AUFGABENSTELLUNG:
Schreibe aus dem Bericht über das African Book Festival 2022 die Stelle von „Finanziell war das“ bis „man eben mit.“ unverändert ab.

AUSGEWÄHLTER AUSZUG:
....

Für mich hat das Festival die perfekte Größe. Da es sich (noch) um Nischenliteratur handelt, waren weder die Location noch die einzelnen Veranstaltungen überlaufen. Ich konnte mich überall frei bewegen, ohne anderen Besucher_innen auf die Füße zu treten und Aggressionen zu entwickeln. Während ich mir also immer noch nicht vorstellen kann, die großen Buchmessen in Frankfurt und Leipzig auszutesten, ist das afrikanische Literaturfestival in Berlin ein Ort, an dem ich mich wohlfühlte.

Finanziell war das African Book Festival 2022 vergleichbar mit den Buchmessen. Der Tagespass kostete mich 23,30 €, dabei handelte es sich allerdings um die günstigere Frühbucher_innen-Variante. Der Vollpreis betrug 26 €. Da ich weder Fahrten noch Übernachtungen einkalkulieren musste, kamen für mich keine weiteren Vorabkosten hinzu. Auf dem Festival selbst lagen die Preise für Essen, Getränke und die verschiedenen Auslagen der Stände auf einem durchschnittlichen Veranstaltungsniveau. Das heißt, alles war natürlich etwas teurer, als es im normalen Einzelhandel wäre, damit hatte ich jedoch gerechnet. Logistik und Atmosphäre zahlt man eben mit.

Die Bücher im Buchladen erschienen mir hingegen teurer als üblich. Das hat vermutlich nichts mit dem African Book Festival 2022 an sich zu tun, sondern liegt an den jeweiligen Ausgaben, aber ich habe für meine drei Exemplare insgesamt 46 € bezahlt. Stünde ich finanziell schlechter da, hätte mir das ziemlich weh getan. Vor einigen Jahren hätte es das. Selbstverständlich haben druckfrische Prints ihren Preis und deutsche Ausgaben sind zudem der Buchpreisbindung unterworfen. Trotzdem finde ich es bedenklich, dass Menschen, die weniger verdienen als ich, kulturelle Teilhabe dadurch enorm erschwert wird.

....

BEREITGESTELLTES MATERIAL:

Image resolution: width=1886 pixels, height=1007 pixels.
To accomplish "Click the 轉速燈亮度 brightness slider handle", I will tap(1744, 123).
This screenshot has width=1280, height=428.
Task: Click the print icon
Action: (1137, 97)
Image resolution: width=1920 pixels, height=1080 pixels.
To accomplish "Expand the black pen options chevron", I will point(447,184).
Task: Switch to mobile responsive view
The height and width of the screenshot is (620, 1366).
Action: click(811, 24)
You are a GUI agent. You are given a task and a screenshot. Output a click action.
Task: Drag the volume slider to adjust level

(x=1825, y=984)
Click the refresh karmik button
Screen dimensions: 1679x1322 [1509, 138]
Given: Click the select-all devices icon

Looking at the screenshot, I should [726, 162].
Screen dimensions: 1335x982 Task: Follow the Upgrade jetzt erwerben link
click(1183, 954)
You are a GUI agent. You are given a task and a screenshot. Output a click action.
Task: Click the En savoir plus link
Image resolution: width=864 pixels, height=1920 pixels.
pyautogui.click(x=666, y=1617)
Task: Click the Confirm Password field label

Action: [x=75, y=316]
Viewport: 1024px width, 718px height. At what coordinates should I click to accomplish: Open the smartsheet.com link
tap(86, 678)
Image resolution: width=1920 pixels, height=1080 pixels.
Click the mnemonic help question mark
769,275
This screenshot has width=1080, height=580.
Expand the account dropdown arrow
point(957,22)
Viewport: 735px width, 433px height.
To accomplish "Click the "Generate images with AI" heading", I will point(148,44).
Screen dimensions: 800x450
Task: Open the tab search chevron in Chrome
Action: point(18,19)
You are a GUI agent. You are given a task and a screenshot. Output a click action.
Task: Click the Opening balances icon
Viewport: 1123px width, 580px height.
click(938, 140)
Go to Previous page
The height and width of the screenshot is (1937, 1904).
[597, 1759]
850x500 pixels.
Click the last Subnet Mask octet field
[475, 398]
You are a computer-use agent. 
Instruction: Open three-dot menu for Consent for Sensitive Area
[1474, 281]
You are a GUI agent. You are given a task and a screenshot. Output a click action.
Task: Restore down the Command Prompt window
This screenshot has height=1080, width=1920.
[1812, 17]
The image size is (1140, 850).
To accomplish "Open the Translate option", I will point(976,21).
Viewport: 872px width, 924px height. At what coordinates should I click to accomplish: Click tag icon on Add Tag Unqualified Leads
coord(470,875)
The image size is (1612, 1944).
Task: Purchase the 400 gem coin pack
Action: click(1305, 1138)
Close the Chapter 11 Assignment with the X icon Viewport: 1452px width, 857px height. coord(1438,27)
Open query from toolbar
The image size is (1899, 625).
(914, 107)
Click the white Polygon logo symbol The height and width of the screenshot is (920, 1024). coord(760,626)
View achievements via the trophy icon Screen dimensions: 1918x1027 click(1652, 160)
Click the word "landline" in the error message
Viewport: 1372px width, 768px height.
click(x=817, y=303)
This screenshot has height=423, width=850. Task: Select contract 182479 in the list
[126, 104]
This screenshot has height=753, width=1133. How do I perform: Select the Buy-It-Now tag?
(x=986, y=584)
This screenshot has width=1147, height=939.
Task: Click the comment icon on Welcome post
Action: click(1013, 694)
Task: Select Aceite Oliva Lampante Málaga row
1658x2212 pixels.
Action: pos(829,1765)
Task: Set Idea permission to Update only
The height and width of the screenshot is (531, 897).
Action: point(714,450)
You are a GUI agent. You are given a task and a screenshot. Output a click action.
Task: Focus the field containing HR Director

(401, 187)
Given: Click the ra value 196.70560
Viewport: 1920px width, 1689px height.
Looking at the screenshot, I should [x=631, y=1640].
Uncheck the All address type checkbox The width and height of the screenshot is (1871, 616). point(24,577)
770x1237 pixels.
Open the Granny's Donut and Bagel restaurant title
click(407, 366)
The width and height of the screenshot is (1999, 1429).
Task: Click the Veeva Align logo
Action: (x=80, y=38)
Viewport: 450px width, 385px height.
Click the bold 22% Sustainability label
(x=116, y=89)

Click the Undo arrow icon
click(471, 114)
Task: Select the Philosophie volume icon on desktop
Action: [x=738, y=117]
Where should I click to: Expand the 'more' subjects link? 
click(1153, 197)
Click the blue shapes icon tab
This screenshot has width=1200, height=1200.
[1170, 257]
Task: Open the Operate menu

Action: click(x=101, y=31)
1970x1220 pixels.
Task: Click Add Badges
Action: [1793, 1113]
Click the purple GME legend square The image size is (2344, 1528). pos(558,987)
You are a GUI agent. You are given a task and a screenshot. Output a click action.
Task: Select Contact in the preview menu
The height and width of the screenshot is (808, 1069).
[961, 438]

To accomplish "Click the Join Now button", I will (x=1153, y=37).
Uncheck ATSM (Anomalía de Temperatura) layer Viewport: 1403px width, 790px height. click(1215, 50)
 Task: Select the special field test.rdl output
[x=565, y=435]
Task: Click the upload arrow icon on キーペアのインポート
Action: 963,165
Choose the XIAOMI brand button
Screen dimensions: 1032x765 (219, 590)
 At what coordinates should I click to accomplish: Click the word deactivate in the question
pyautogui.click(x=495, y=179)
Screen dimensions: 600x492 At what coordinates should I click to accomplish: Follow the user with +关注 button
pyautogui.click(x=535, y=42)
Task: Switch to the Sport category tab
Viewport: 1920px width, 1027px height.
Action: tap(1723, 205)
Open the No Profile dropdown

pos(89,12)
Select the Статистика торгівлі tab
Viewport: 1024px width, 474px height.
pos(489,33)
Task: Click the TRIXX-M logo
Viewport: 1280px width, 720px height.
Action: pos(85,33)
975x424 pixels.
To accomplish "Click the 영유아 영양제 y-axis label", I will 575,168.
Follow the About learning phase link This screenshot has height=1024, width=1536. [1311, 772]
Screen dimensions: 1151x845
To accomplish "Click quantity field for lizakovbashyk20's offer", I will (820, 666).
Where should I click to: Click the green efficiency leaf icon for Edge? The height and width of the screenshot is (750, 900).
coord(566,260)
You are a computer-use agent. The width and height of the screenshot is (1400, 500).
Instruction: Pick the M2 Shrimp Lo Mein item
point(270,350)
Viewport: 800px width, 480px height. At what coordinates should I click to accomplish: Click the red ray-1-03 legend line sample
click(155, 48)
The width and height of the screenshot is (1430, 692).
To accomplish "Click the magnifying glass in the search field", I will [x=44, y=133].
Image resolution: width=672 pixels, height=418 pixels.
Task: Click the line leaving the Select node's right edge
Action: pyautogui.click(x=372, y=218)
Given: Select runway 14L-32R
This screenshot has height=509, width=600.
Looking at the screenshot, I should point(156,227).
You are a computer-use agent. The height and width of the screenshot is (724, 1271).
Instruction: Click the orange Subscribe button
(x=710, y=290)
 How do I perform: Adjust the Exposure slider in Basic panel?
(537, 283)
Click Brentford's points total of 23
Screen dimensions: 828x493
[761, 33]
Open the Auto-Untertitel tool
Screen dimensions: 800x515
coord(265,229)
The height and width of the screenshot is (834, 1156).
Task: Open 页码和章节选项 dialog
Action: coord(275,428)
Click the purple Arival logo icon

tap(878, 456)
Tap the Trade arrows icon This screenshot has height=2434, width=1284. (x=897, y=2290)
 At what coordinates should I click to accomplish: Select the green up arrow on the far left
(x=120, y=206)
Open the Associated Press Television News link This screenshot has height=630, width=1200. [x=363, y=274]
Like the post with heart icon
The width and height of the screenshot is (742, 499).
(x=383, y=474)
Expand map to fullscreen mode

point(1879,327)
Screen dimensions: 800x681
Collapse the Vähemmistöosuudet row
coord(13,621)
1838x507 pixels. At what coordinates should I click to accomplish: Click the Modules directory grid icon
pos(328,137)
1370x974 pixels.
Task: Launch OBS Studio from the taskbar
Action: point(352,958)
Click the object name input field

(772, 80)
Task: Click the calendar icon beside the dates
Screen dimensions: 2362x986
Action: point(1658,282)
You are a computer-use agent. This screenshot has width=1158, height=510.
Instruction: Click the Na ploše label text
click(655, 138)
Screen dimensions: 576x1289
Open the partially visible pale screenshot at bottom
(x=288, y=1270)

....

GELÖSTE AUFGABE:
Finanziell war das African Book Festival 2022 vergleichbar mit den Buchmessen. Der Tagespass kostete mich 23,30 €, dabei handelte es sich allerdings um die günstigere Frühbucher_innen-Variante. Der Vollpreis betrug 26 €. Da ich weder Fahrten noch Übernachtungen einkalkulieren musste, kamen für mich keine weiteren Vorabkosten hinzu. Auf dem Festival selbst lagen die Preise für Essen, Getränke und die verschiedenen Auslagen der Stände auf einem durchschnittlichen Veranstaltungsniveau. Das heißt, alles war natürlich etwas teurer, als es im normalen Einzelhandel wäre, damit hatte ich jedoch gerechnet. Logistik und Atmosphäre zahlt man eben mit.